Determine whether triangle 𝐵𝐶𝐷 is an obtuse or acute triangle.
Looking at this figure, we’ve been given the three side lengths of the larger triangle 𝐴𝐵𝐶, and we know that the line 𝐵𝐷 is a median of the larger triangle. At this point, visually, it looks like the larger triangle 𝐴𝐵𝐶 is a right triangle. But because we haven’t been given this information, we need to confirm that that is true, which we can do using the Pythagorean theorem. If this is, in fact, a right angle, 108 squared plus 81 squared should equal 135 squared. When we calculate all these values, we find that that is a true statement. And we can say that the angle at 𝐵 is a right angle.
But we’re trying to identify what type of triangle 𝐵𝐶𝐷 is. We know one of its side lengths, and we know that its other side length will be half of 135 because the median 𝐵𝐷 divides 135 into two equal portions. Both of these equal portions will be 67.5 centimeters in length. At this point, it might seem like there’s very little we can do, but we need to remember something about the median of a right triangle. And that is that in a right triangle, the median is equal to half of the hypotenuse.

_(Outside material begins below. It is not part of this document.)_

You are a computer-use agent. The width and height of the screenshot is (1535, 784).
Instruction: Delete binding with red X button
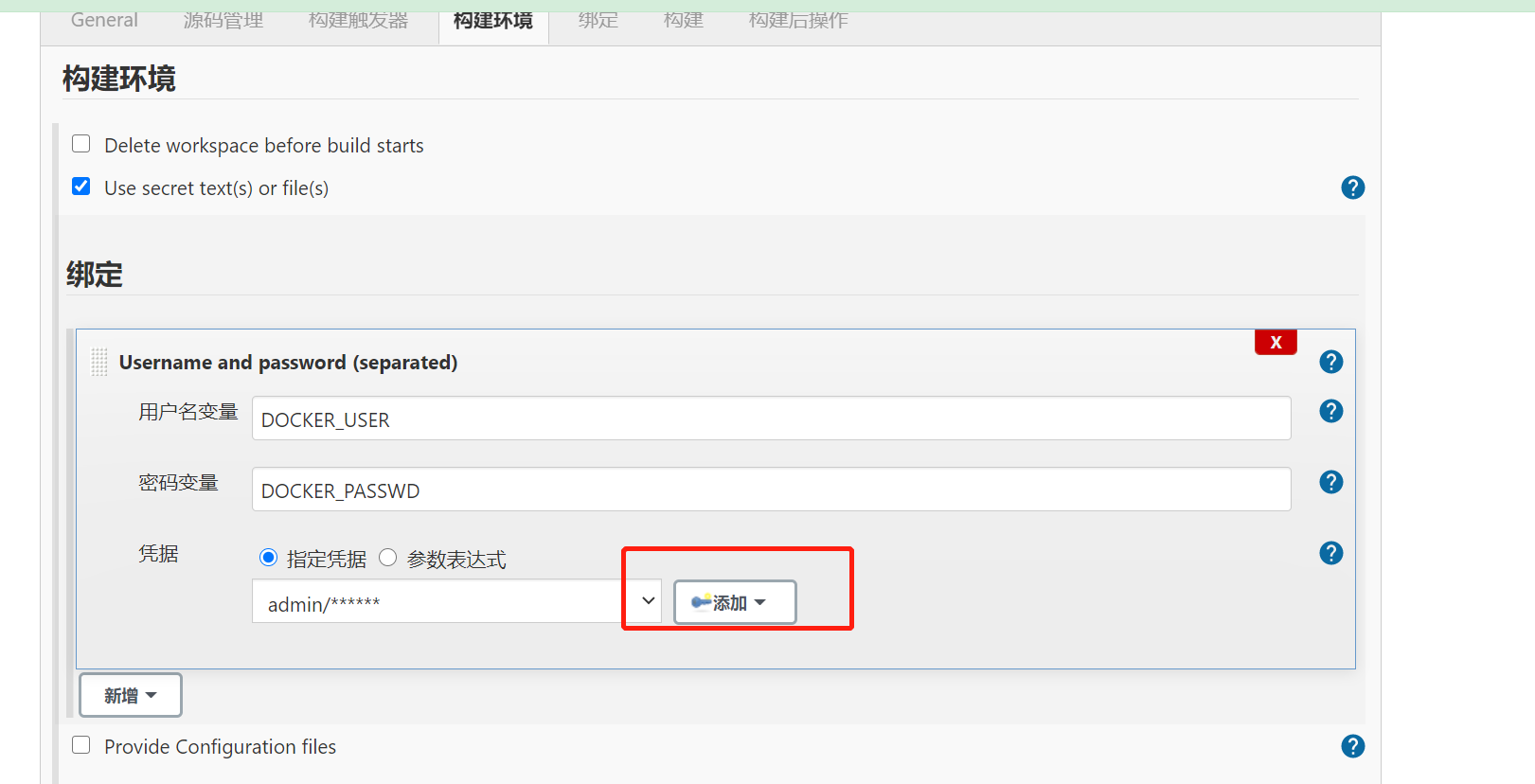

Our hypotenuse was 135. And that means the line segment 𝐵𝐷, the median, is also equal to 67.5 centimeters. That means we’re saying triangle 𝐵𝐶𝐷 is an isosceles triangle since line segments 𝐶𝐷 and 𝐵𝐷 both measure 67.5 centimeters and the third side, the longest side, measures 81 centimeters. But how do we definitively say if triangle 𝐵𝐶𝐷 is an obtuse or an acute triangle?
We know that these two angles will be equal to each other as they’re opposite the equal side lengths. We can also say that both of these angles will be less than 90 degrees. And that means to determine if this is an obtuse or an acute triangle, we need to think about the angle opposite the line segment 81 centimeters. To do this, we can use a kind of modified Pythagorean theorem statement. In an obtuse triangle, 𝑐 squared, the longest side squared, will be greater than the sum of the two smaller sides squared. Similarly, in an acute triangle, the square of the longest side will be less than the sum of the squares of the two smaller sides.
And that means we need to plug in our longest side for 𝑐 and the two smallest sides for 𝑎 and 𝑏. How does 81 squared compare to 67.5 squared plus 67.5 squared? When we do those calculations, we see we’re comparing 6561 to 9112.5. 6561 is less than 9112.5.
Since the square of the longest side was less than the sum of the squares of the two smaller sides, this fits the acute triangle. And so, we can say that triangle 𝐵𝐶𝐷 is an acute triangle.